BOSTON, MA – Adam Resnick, a Chicago-based healthcare entrepreneur represented by Phillips & Cohen LLP, exposed through a “qui tam” (whistleblower) lawsuit a kickback deal between Omnicare and the owners of a nursing home chain.

Omnicare Inc., the nation’s largest pharmacy for nursing homes, will pay the federal government and several states $98 million to settle Medicare and Medicaid fraud charges — partially due to a businessman whose gambling habit nearly destroyed his life.

As part of today’s settlement, Omnicare will pay $19.8 million to the government to resolve Resnick’s qui tam case.

Naftional Senior Care Inc. and prominent New York real estate investor Rubin Schron – who together purchased the Mariner Health Care Inc. nursing home chain. – as well as Leonard Grunstein, a New York real estate lawyer who was Schron’s agent in the deal, remain defendants in the case and also are liable for many millions of dollars in damages.

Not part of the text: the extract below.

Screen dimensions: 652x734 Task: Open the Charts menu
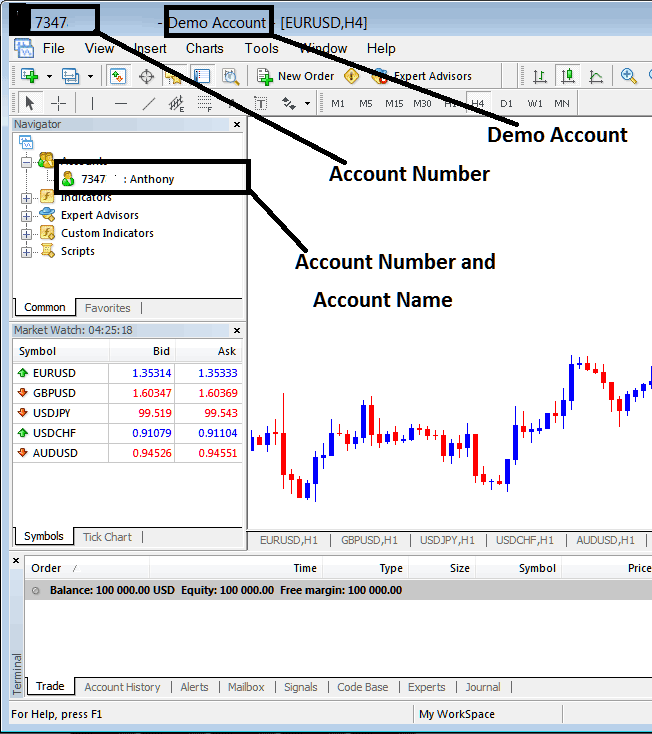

Resnick will use a substantial amount of his reward money, as provided to whistleblowers under the False Claims Act, to pay restitution to the U.S. government for an unrelated matter — his role in the collapse of a Chicago bank in 2002 due to his pathological gambling addiction. He served time in prison.

“Adam Resnick is continuing to repay his debt to American taxpayers,” said Mary Louise Cohen, a Washington, DC, attorney with Phillips & Cohen LLP, which represents the whistleblower. “By bringing this wrongdoing to the attention of federal prosecutors, he has helped the government recover twice the amount the government lost due to the bank failure.”

Resnick’s qui tam lawsuit, which the government joined, alleged that Omnicare paid a $50 million kickback to Mariner Health Care disguised as a purchase of a small business unit of Mariner.

On the same day that Omnicare paid Mariner $50 million for a business unit that had only $2 million to $3 million in assets, Mariner signed a 15-year contract with Omnicare to refer all of its nursing home patients to Omnicare for the patients’ drug purchases, including drug purchases covered by Medicare and Medicaid.

“This was a sophisticated kickback scheme,” attorney Cohen said. “The companies tried to mask the payment through the use of numerous shell companies and complicated ownership structures.”

The government alleges in its complaint that Mr. Schron, with the help of Mr. Grunstein and other associates, fabricated and backdated documents to hide the fraudulent nature of the transaction after they learned the government was investigating their deal with Omnicare.

“In all likelihood, the government never would have uncovered this scheme without the assistance and persistence of Mr. Resnick,” Cohen said.

Resnick quit gambling seven years ago and is using his experience to help others avoid ruining their lives because of addiction. In his book, Bust: How I Gambled and Lost a Fortune, Brought Down a Bank – and Lived to Pay For It, Resnick recounts the double-life he led as a successful businessman devoted to his family and a compulsive gambler who secretly and obsessively won and lost millions on blackjack and sports bets.

“I believe this settlement is a testimonial to what I have always stood for and is proof that addicts can make mistakes but certainly can turn their lives around,” Resnick said “Kickback deals can hurt Medicare and Medicaid patients because they influence decisions to provide drugs that could be medically unnecessary, of poor quality or even harmful.”

Resnick said his background was an obstacle to the case at first.

“It was difficult because of my circumstances to convince the government in the beginning about my knowledge of the health care industry and this fraud in particular,” Resnick said. “I am pleased that the government investigated my case and did such excellent work.”

Attorney Cohen praised the government’s lawyers — particularly Assistant U.S. Attorney Gregg Shapiro and Department of Justice Senior Trial Attorney Laurie Oberembt — and the talented team of investigators from the Department of Justice and other agencies for their work on the case.

The government complaint provides the details of the kickback scheme and the charges against Omnicare, Rubin Schron, Leonard Grunstein and their associates.

Phillips & Cohen filed the qui tam lawsuit on Resnick’s behalf in 2006 in federal district court in Boston, Massachusetts. The government intervened in the case last year. Omnicare’s settlement resolves Resnick’s qui tam lawsuit, three separate qui tam lawsuits brought by other whistleblowers and government fraud charges.

The False Claims Act allows private citizens to file qui tam lawsuits against companies and individuals defrauding the government and recover funds on the government’s behalf. Whistleblowers are entitled to 15 percent to 25 percent of the amount recovered as a result of their lawsuits.